MATERIAL FOR THE TASK:
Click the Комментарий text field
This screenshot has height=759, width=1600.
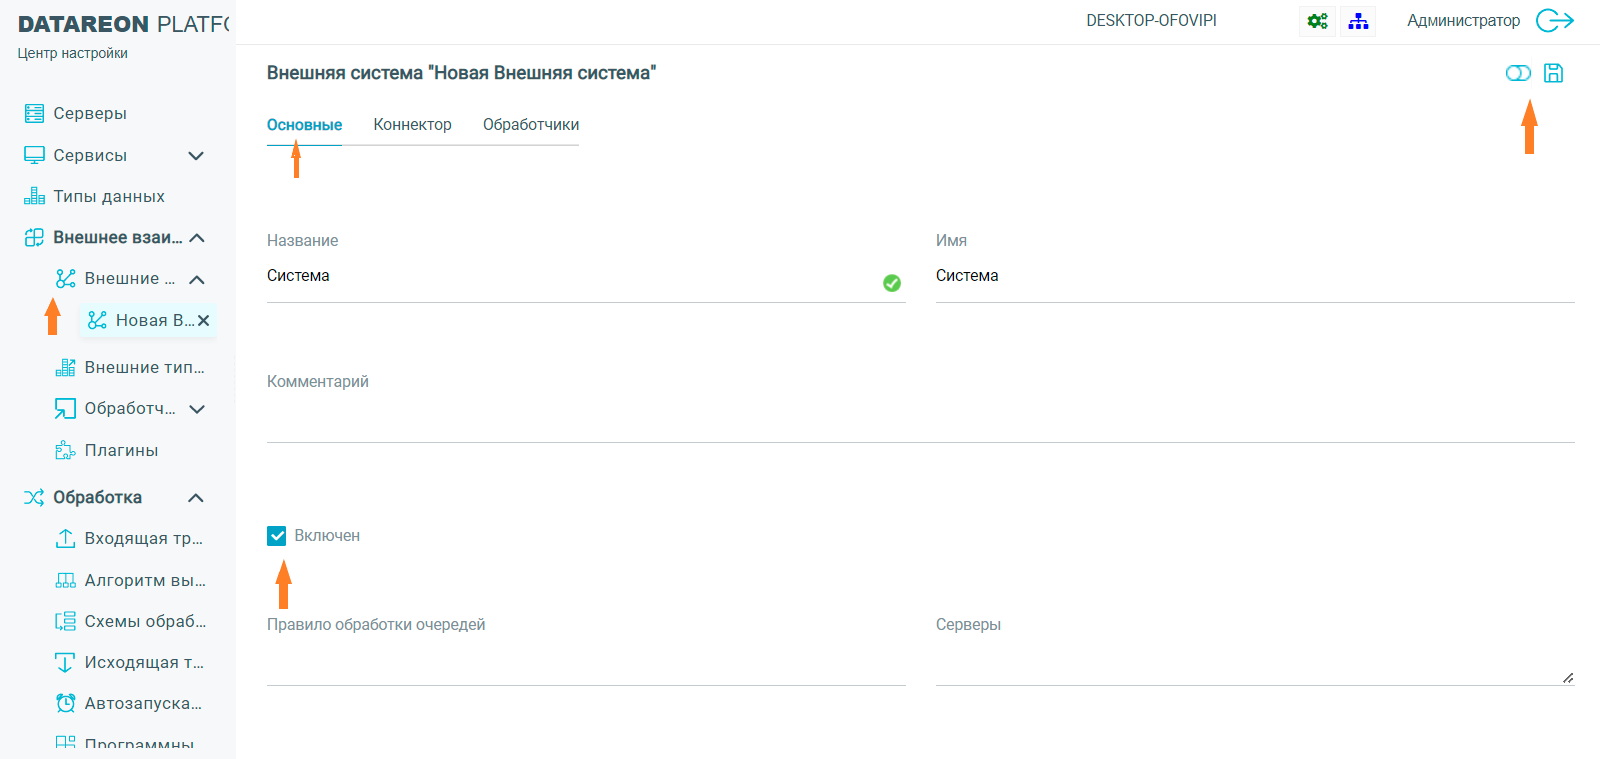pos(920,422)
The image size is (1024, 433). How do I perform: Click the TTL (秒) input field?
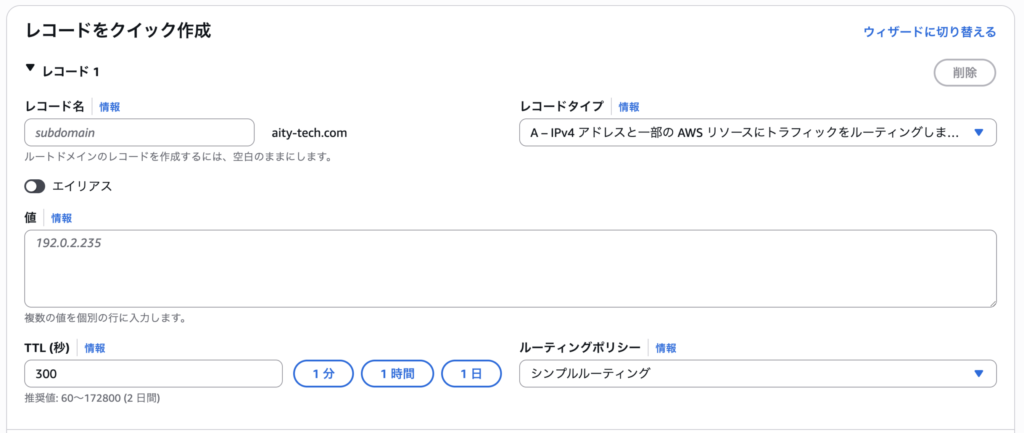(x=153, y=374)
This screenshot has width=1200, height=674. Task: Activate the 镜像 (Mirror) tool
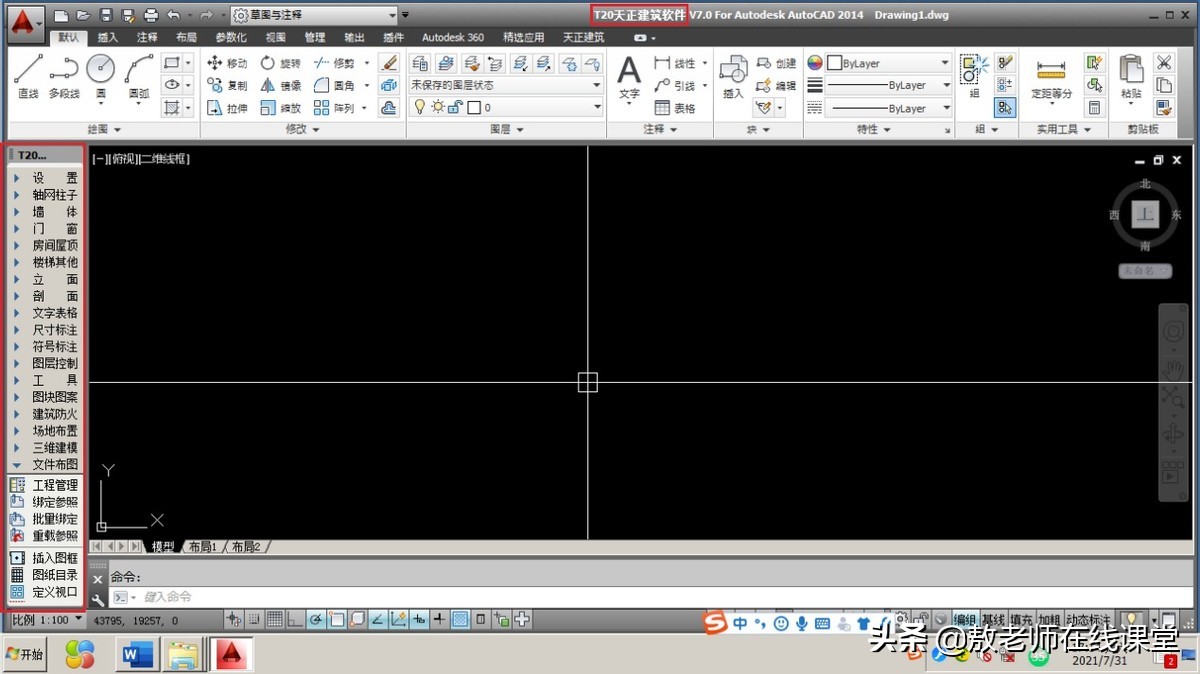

==

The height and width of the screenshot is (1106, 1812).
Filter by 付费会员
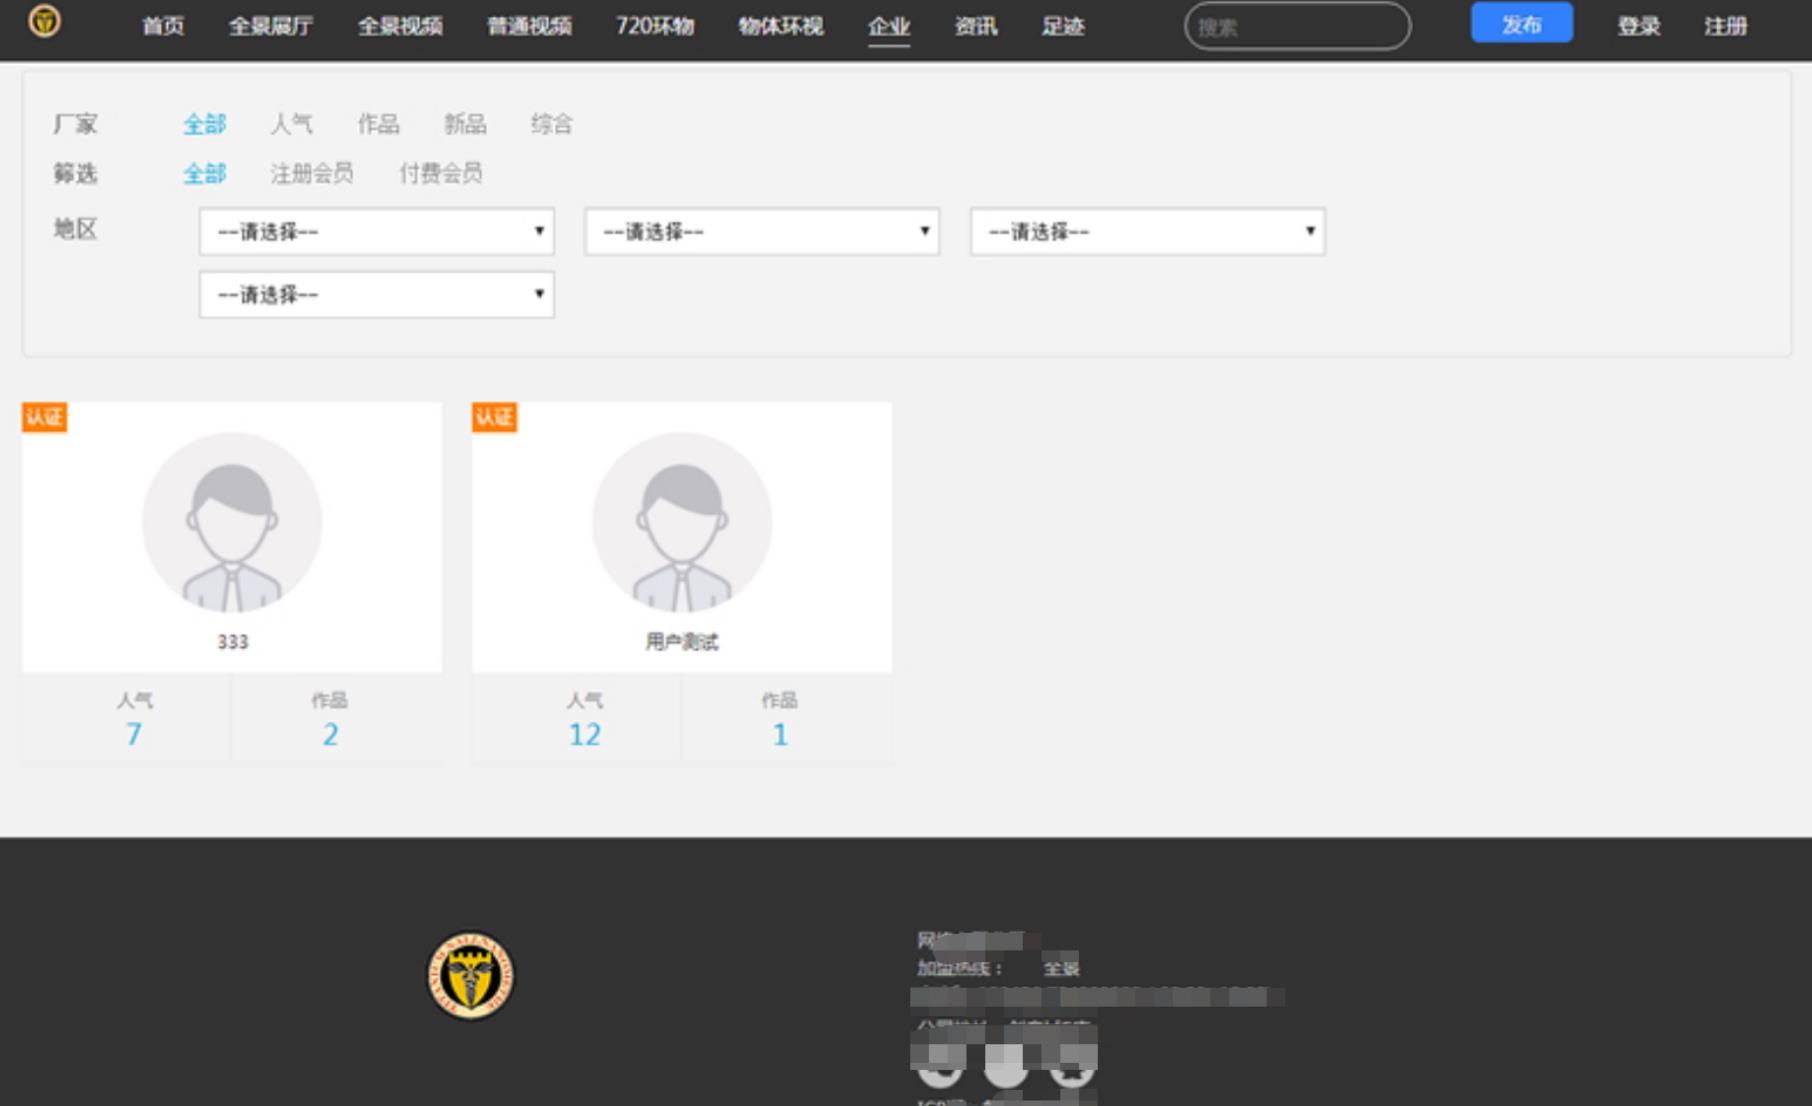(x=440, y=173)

* * *

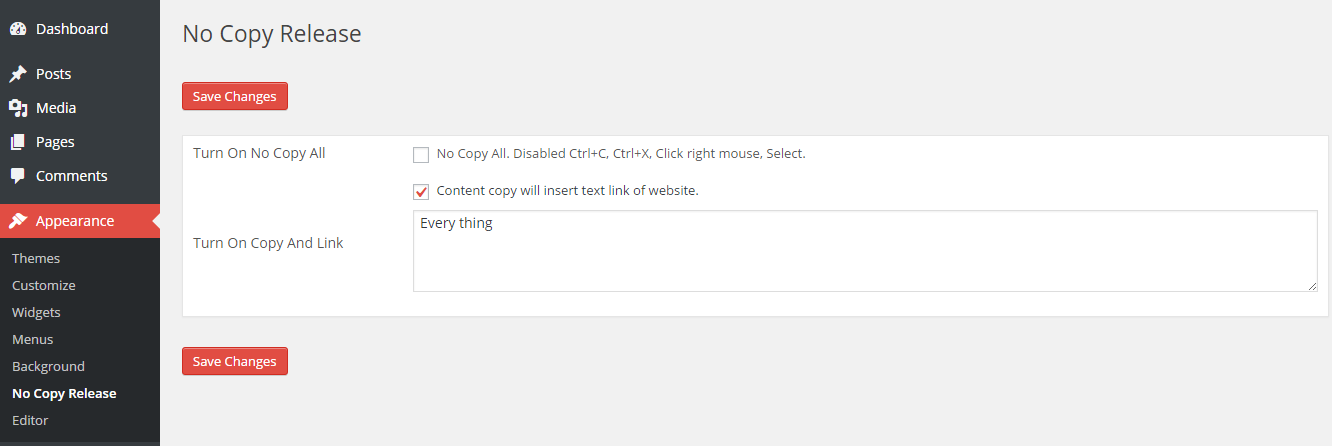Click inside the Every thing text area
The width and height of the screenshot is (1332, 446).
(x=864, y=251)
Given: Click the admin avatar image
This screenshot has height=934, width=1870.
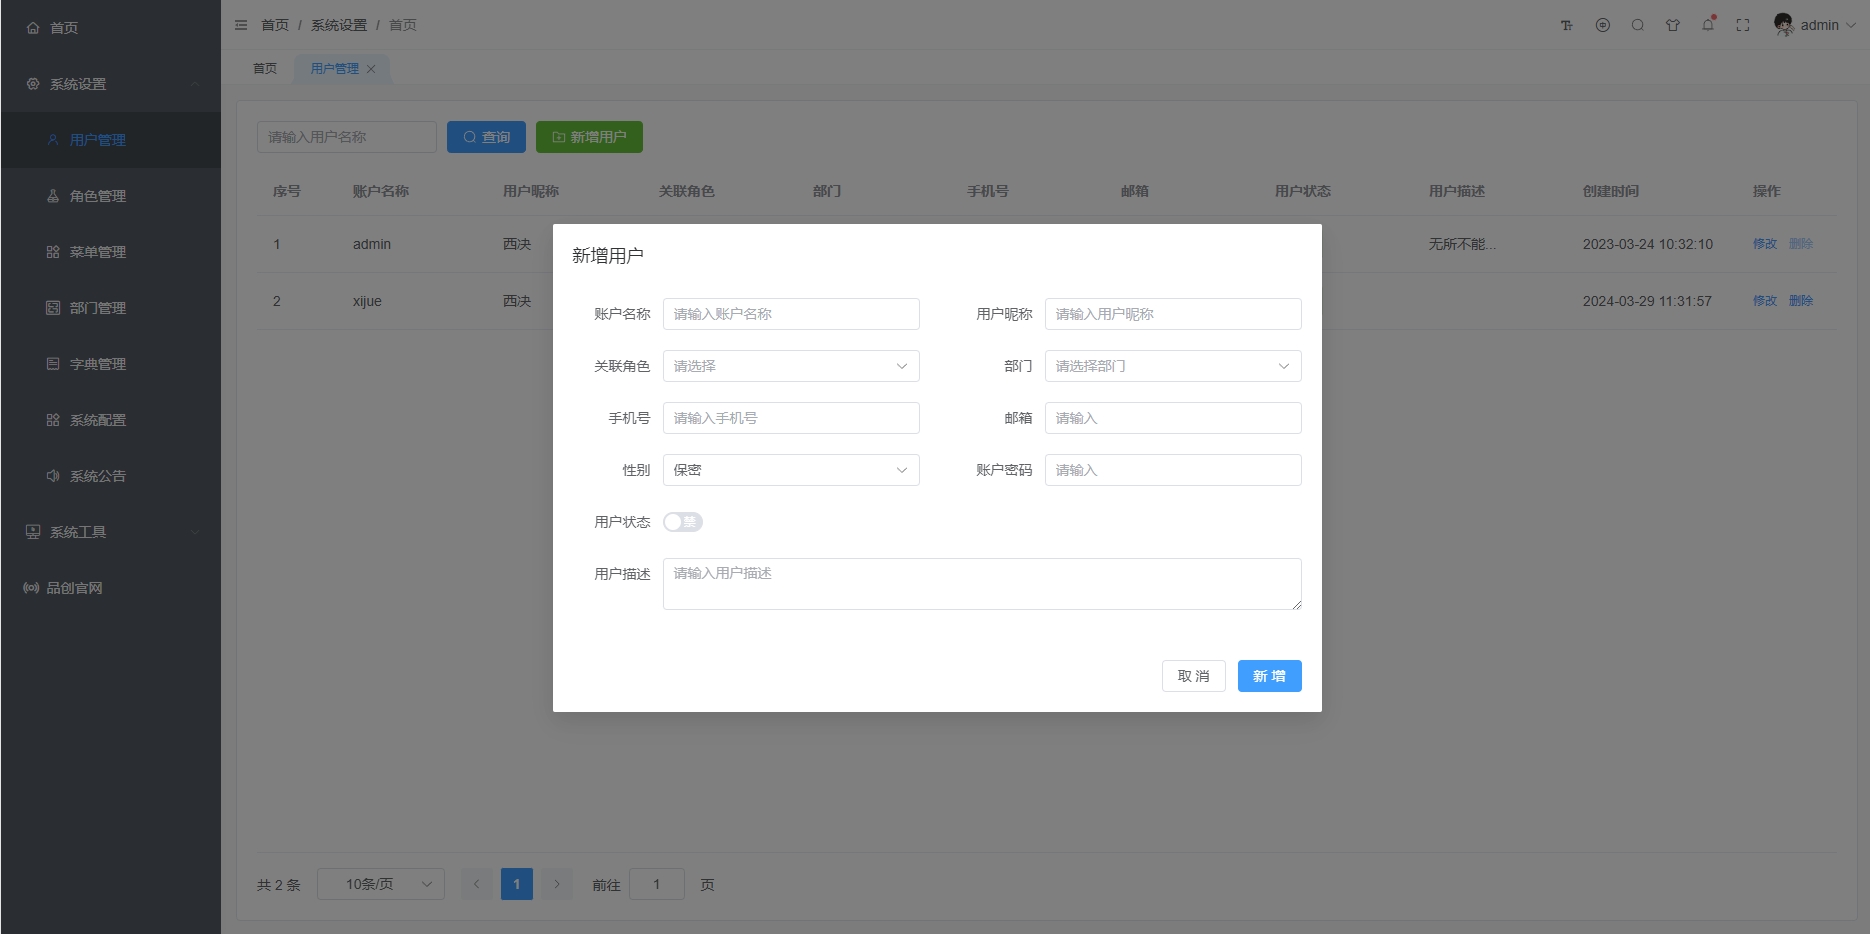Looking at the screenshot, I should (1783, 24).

TASK BRIEF:
In the records above, find the line with "Click the Комментарий text field" and the line with "This screenshot has width=1200, height=674.". Write out exactly those lines and every one between, with no pictures and no other lines.

EXERCISE ANSWER:
Click the Комментарий text field
This screenshot has height=759, width=1600.
pos(920,422)
The image size is (1024, 433). How do I perform: Click the TTL (秒) input field?
(x=153, y=374)
This screenshot has width=1200, height=674. Task: Activate the 镜像 (Mirror) tool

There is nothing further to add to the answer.